Not content with stoking up panic in the above two cases, Beatrix Campbell was one of the chief fear-mongers promoting the satanic abuse scare of the early 1990s. This was created by an unholy alliance of misandric feminists such as Campbell, joining forces with fundamentalist Christians who believe that all sexual activity outside holy wedlock is irredeemably shameful, sinful and to be suppressed. They were joined in this mendacious enterprise by the NSPCC who credulously endorsed the claims made by the supporters of the satanic abuse fantasy.

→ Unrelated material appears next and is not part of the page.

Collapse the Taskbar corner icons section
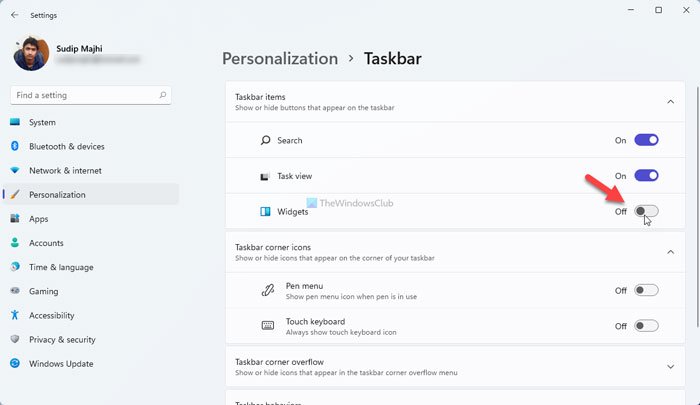Viewport: 700px width, 405px height. [670, 251]
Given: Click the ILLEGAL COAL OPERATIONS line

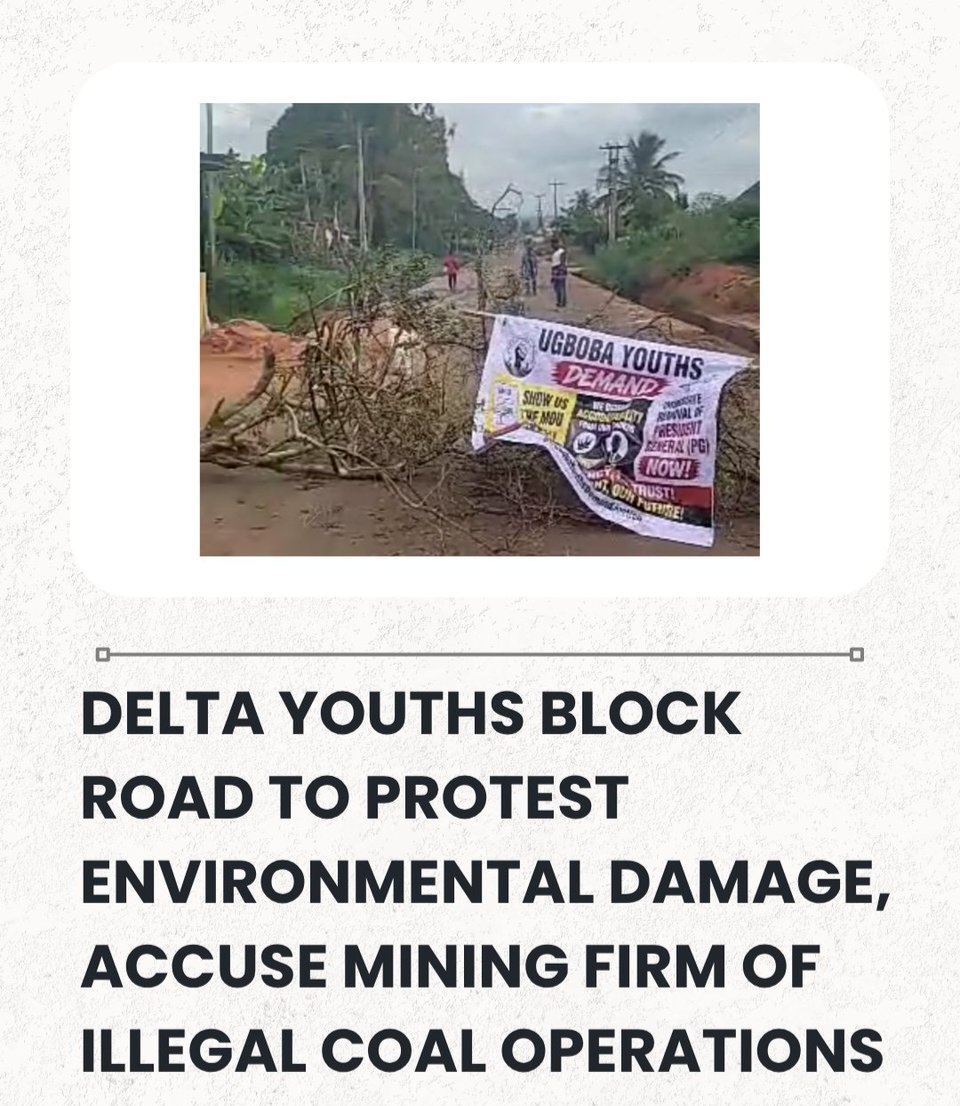Looking at the screenshot, I should coord(482,1050).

The satanic abuse panic originated in the United States, promoted originally by Christian fundamentalists, but soon accepted by feminist social workers and therapists. Predictably, in the late 1980s, this anti-satanic zeal crossed the Atlantic, with the claimed discovery of a satanic ring by social workers in Nottingham, led by the aforementioned Judith Dawson. Both Campbell and Dawson published articles in the New Statesman cataloguing the extent of satanic child abuse which their investigations had supposedly uncovered. Similar panics occurred in Rochdale and Orkney, resulting in many children being taken into care by social workers convinced by the reality of satanic abuse. The government commissioned a report by Professor Jean La Fontaine to discover the reality behind the claims and the likely extent of the problem . However, her report concluded that 'there was no evidence of satanic abuse' and this finding was accepted by the then Health Secretary Virginia Bottomley. Needless to say Campbell rejected the finding of the report, accusing the author of being ' the Freud of her generation: young survivors' stories of tyranny and torture seem so terrible that she prefers to locate their origin in fantasy rather than real events'.

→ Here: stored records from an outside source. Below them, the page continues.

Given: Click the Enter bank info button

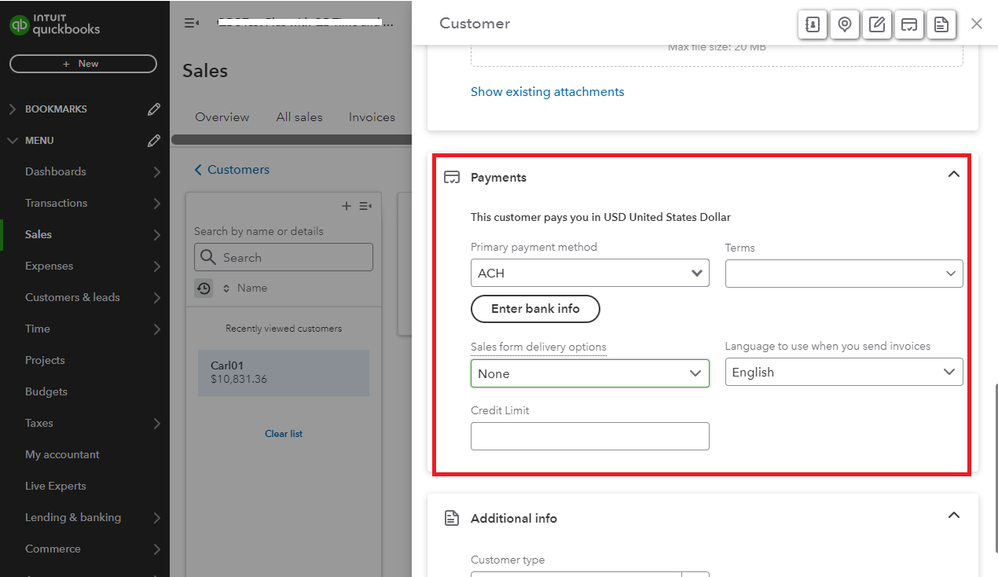Looking at the screenshot, I should tap(535, 309).
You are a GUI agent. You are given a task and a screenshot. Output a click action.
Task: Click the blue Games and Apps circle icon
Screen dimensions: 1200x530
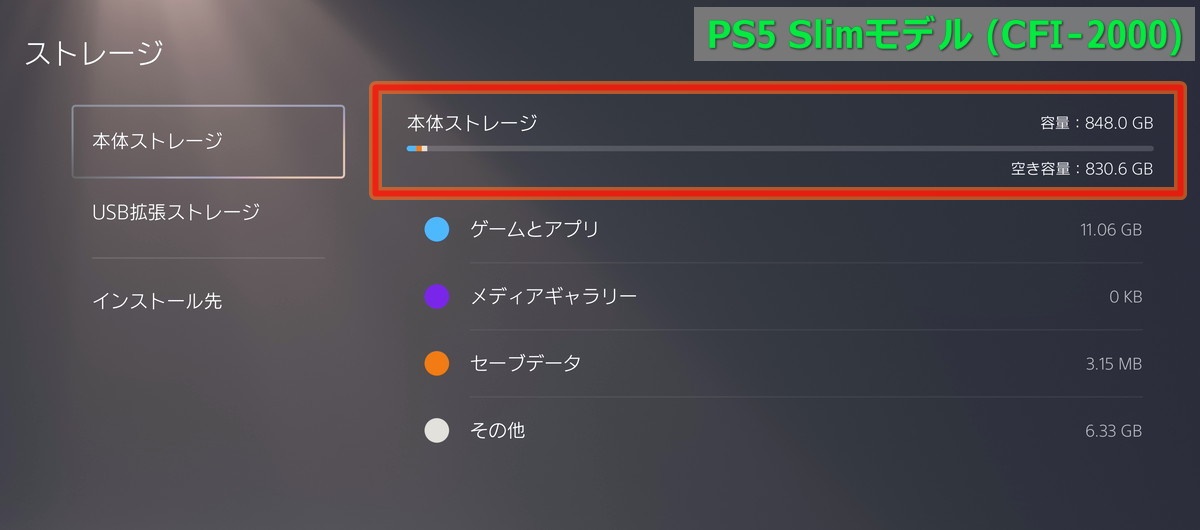437,230
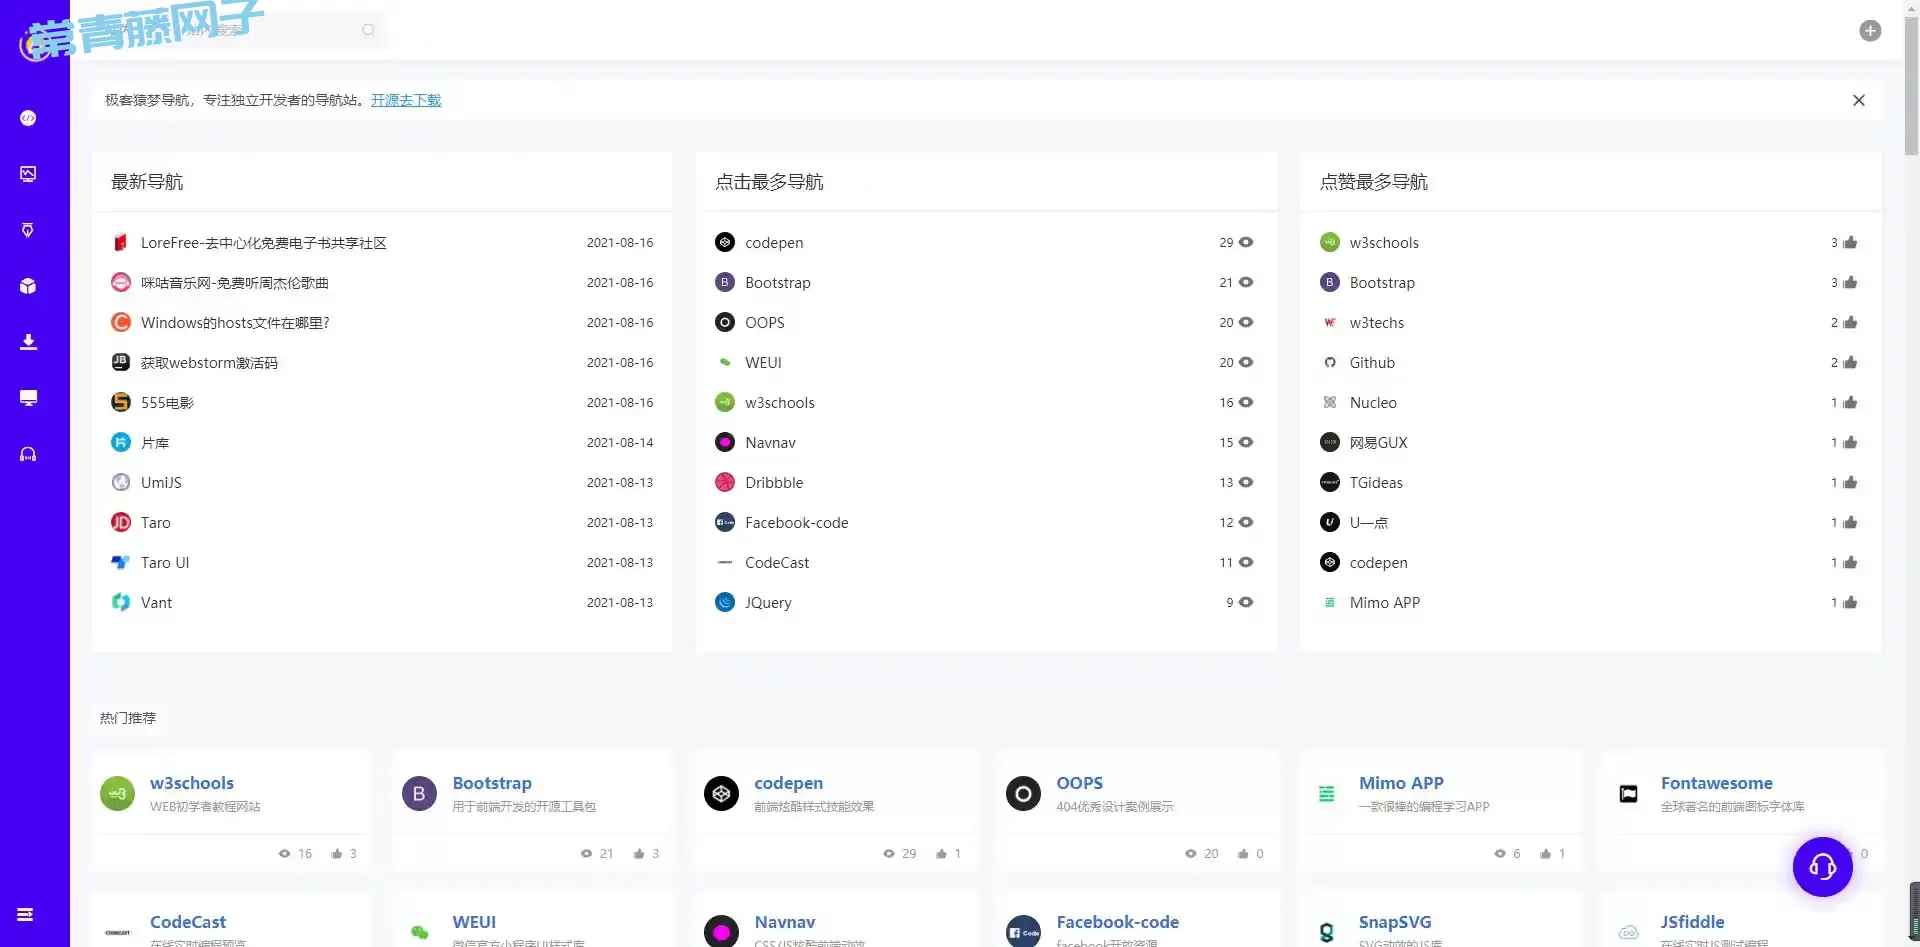This screenshot has height=947, width=1920.
Task: Open the code category in the sidebar
Action: [28, 118]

Beatrix Campbell is still obsessed by what she perceives to be the widespread sexual abuse of children and the extent to which it is covered up by an supposedly acquiescent society. She recently issued a video praising the attempt of deputy Labour leader Tom Watson to publicise his belief of the existence of an alleged Westminster paedophile ring. This featured former Home Secretary Leon Brittan and was based on the claims made by the individual known as 'Nick', whose allegations also involved former MPs Harvey Proctor and Greville Janner, together with former Prime Minister Edward Heath and other establishment figures.These claims were all investigated by the Metropolitan Police under the auspices of Operation Midland which, to put it charitably, concluded that there was no evidence to back up any of the claims.

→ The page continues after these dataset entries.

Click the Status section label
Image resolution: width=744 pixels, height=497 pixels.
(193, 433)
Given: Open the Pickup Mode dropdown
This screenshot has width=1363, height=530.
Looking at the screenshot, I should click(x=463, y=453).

Beatrix Campbell thus has a long history of stirring up allegations of child sexual abuse based on nothing more than hearsay and without any corroborating evidence. No amount of reasoning or evidence to the contrary appears to shake her unwavering faith in the righteousness of her agenda. She appears to have no qualms about continuing to defame innocent people, or to show any sympathy for the families and lives destroyed by the unfounded claims which she peddles. It must be concluded that she most certainly meets the criteria to qualify as a malignant feminist. Despite (or maybe because of) this background she nevertheless remains a darling of the politically correct establishment and was honoured with an OBE a few years ago.